DIRECTIONS FOR THIS TASK: Leave out the images and output the records word for word.

::::

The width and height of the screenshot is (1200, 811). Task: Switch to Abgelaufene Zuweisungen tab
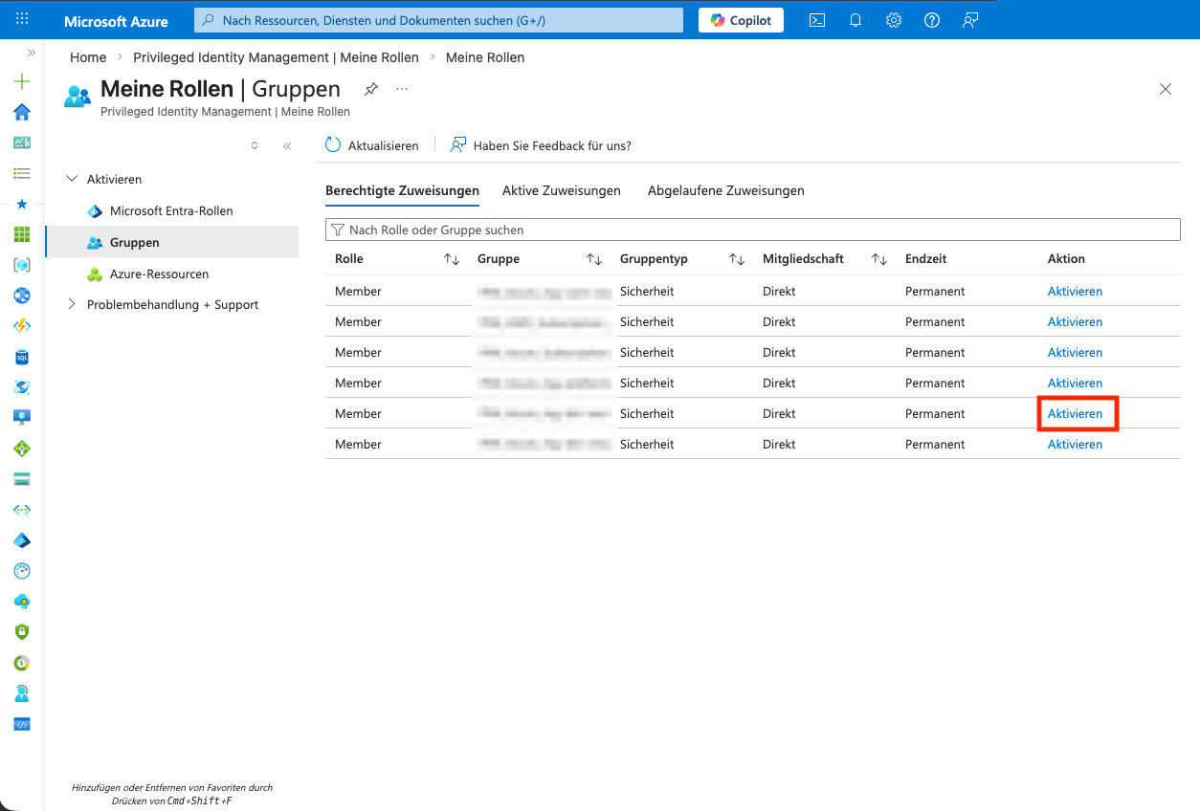[725, 190]
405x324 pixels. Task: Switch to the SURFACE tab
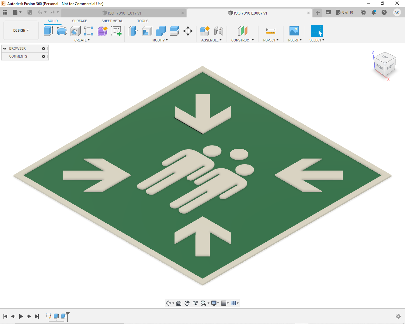79,21
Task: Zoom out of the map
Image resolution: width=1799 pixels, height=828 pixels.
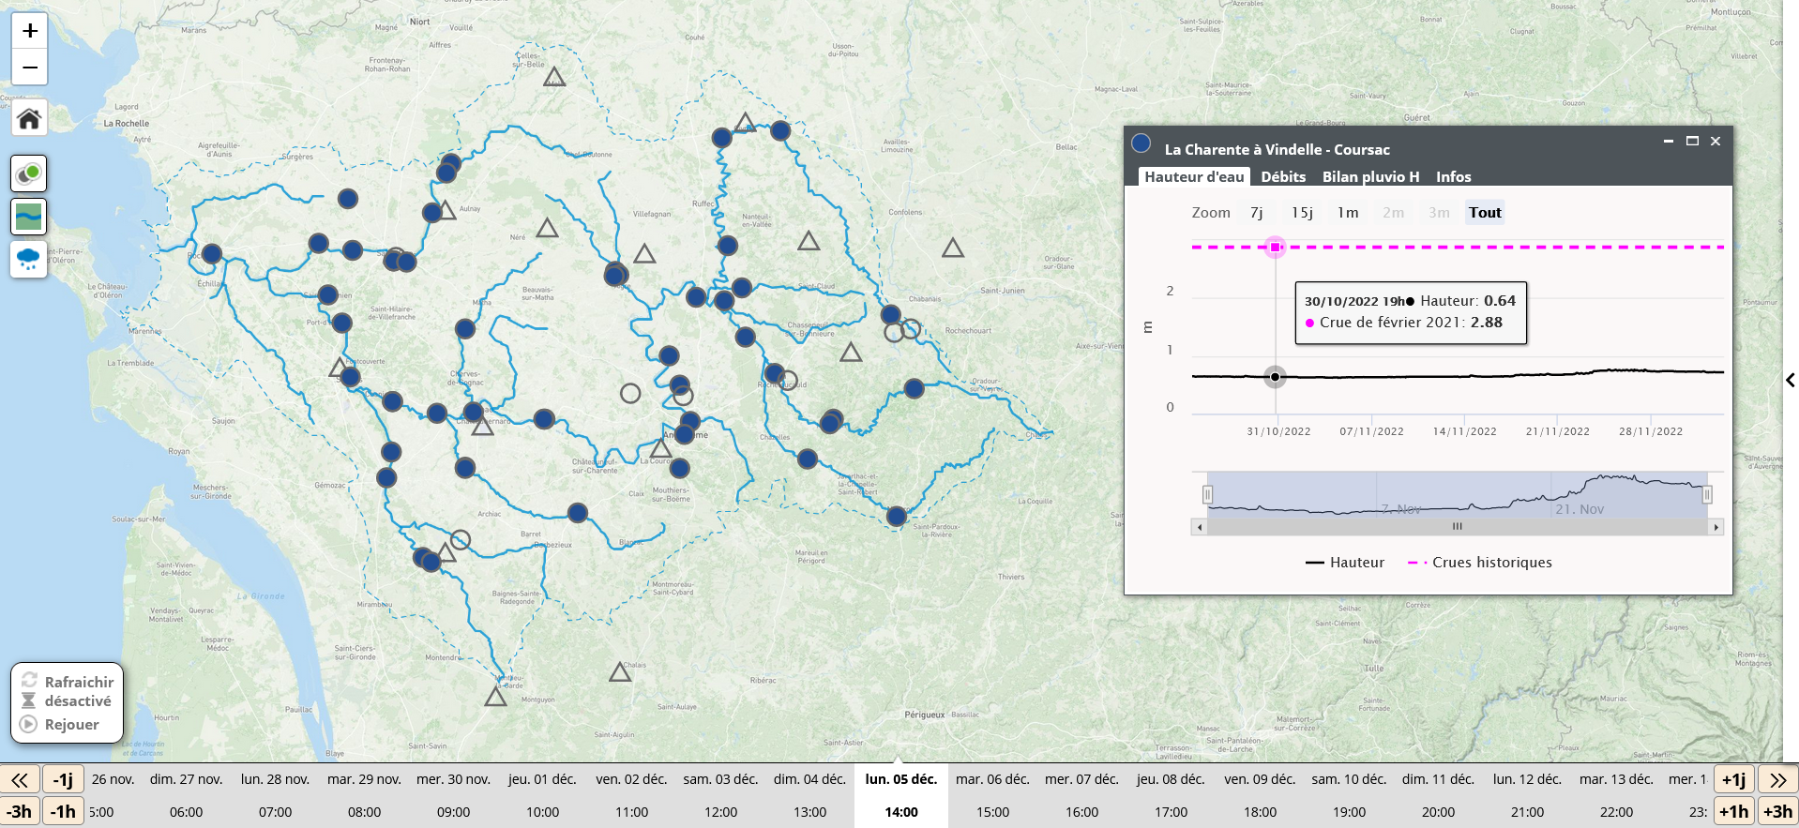Action: pyautogui.click(x=30, y=68)
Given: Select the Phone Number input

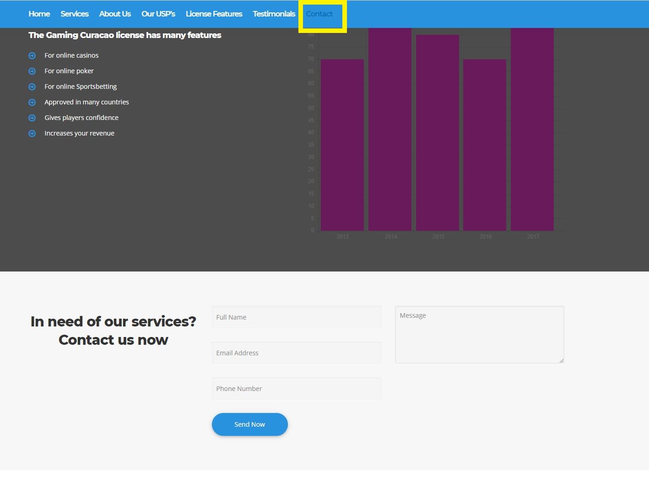Looking at the screenshot, I should pos(296,389).
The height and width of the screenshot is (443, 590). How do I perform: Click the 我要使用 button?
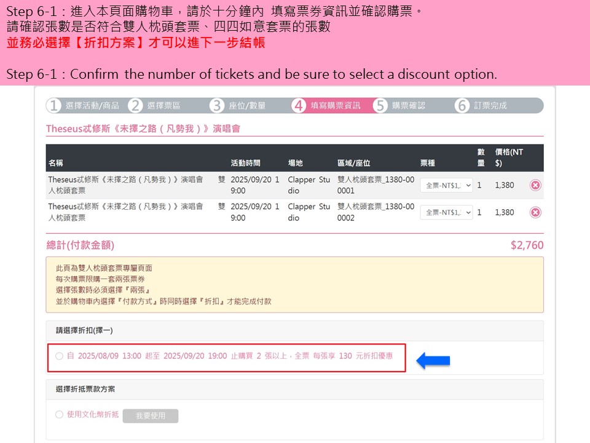[x=150, y=416]
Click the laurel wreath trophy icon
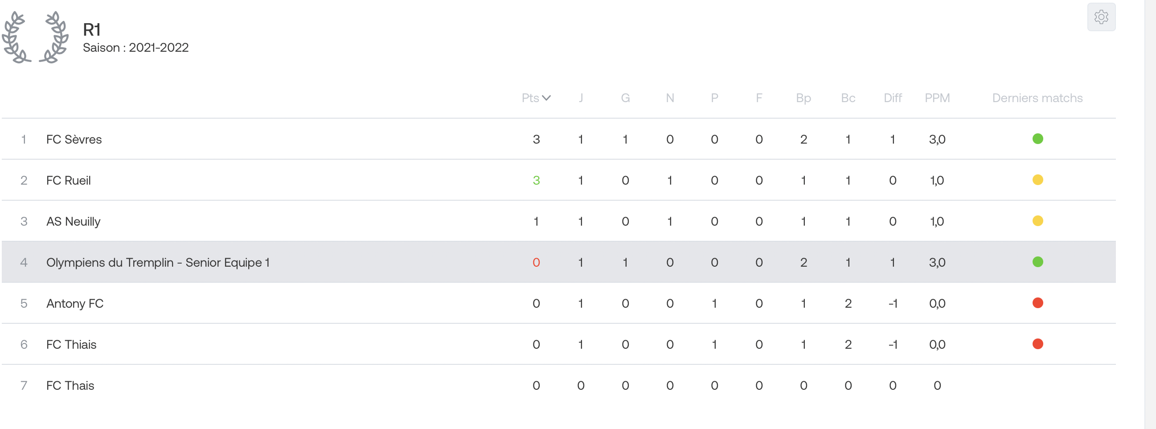1156x429 pixels. [x=35, y=37]
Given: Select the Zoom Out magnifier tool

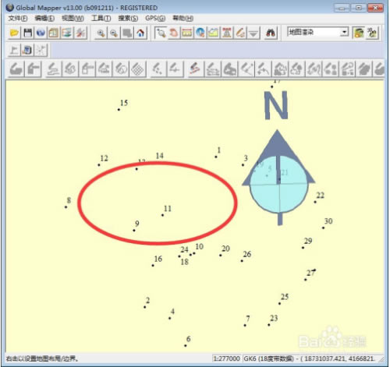Looking at the screenshot, I should pos(114,33).
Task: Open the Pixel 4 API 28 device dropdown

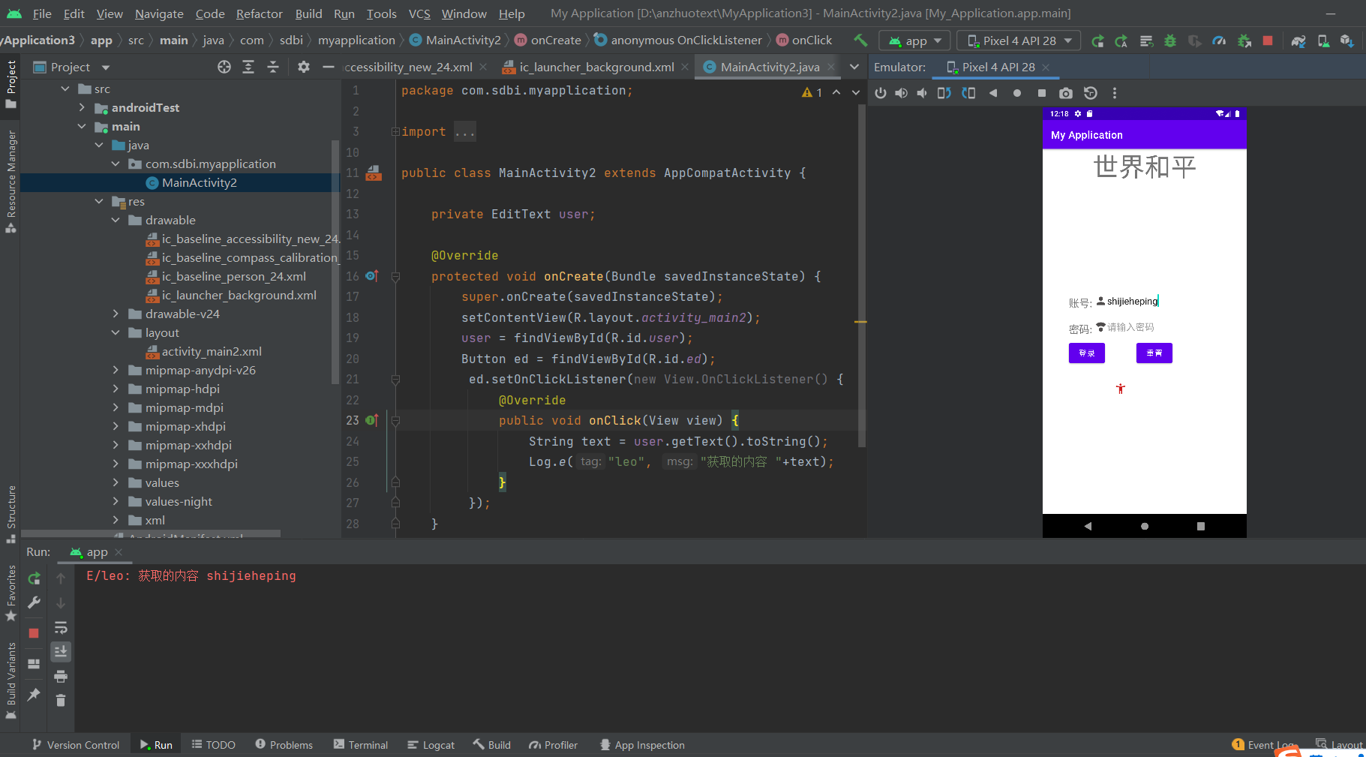Action: [x=1018, y=41]
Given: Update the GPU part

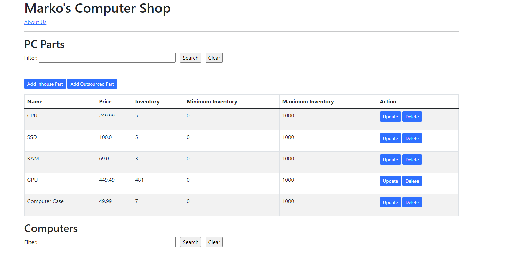Looking at the screenshot, I should 390,181.
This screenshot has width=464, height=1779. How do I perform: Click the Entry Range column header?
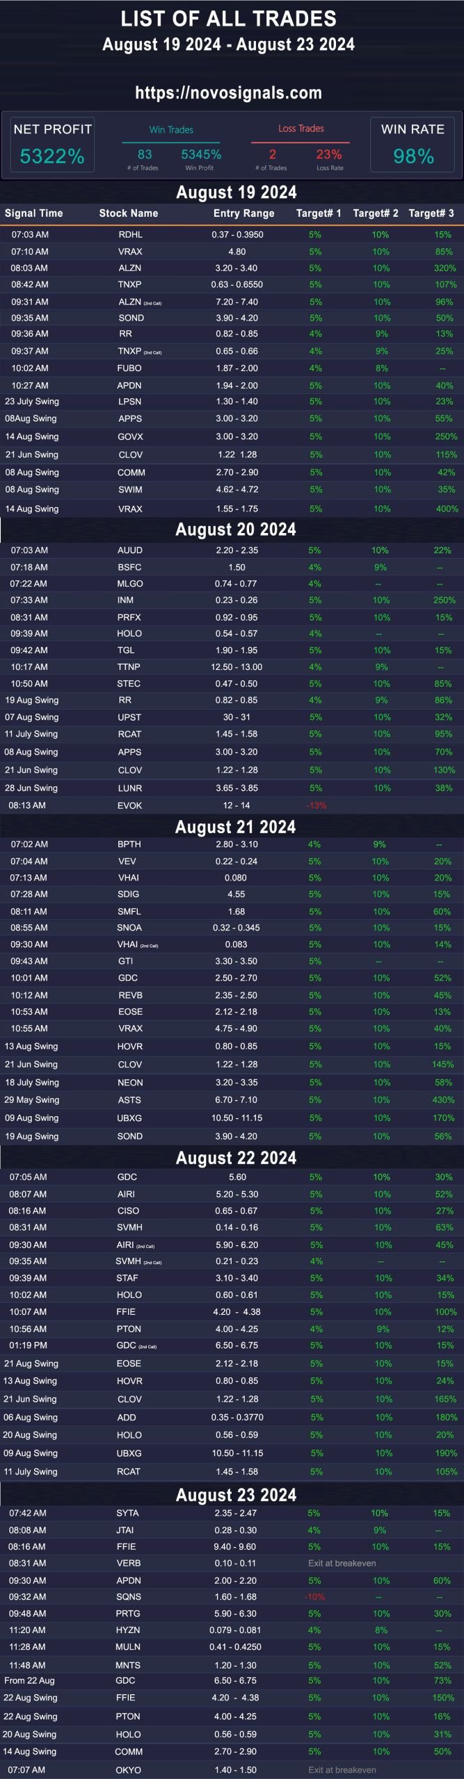tap(243, 213)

::::

WRITTEN RESPONSE:
The width and height of the screenshot is (1200, 811). Task: Switch to Abgelaufene Zuweisungen tab
[725, 190]
405x324 pixels. Task: Switch to the SURFACE tab
79,21
Task: Zoom out of the map
Image resolution: width=1799 pixels, height=828 pixels.
Action: pyautogui.click(x=30, y=68)
Given: Select the Phone Number input

Looking at the screenshot, I should pos(296,389).
The height and width of the screenshot is (443, 590). How do I perform: Click the 我要使用 button?
[x=150, y=416]
Click the laurel wreath trophy icon
1156x429 pixels. [x=35, y=37]
Given: Select the Zoom Out magnifier tool

Looking at the screenshot, I should pos(114,33).
Task: Open the Pixel 4 API 28 device dropdown

Action: [x=1018, y=41]
Given: Update the GPU part

Looking at the screenshot, I should 390,181.
This screenshot has width=464, height=1779. How do I perform: Click the Entry Range column header?
tap(243, 213)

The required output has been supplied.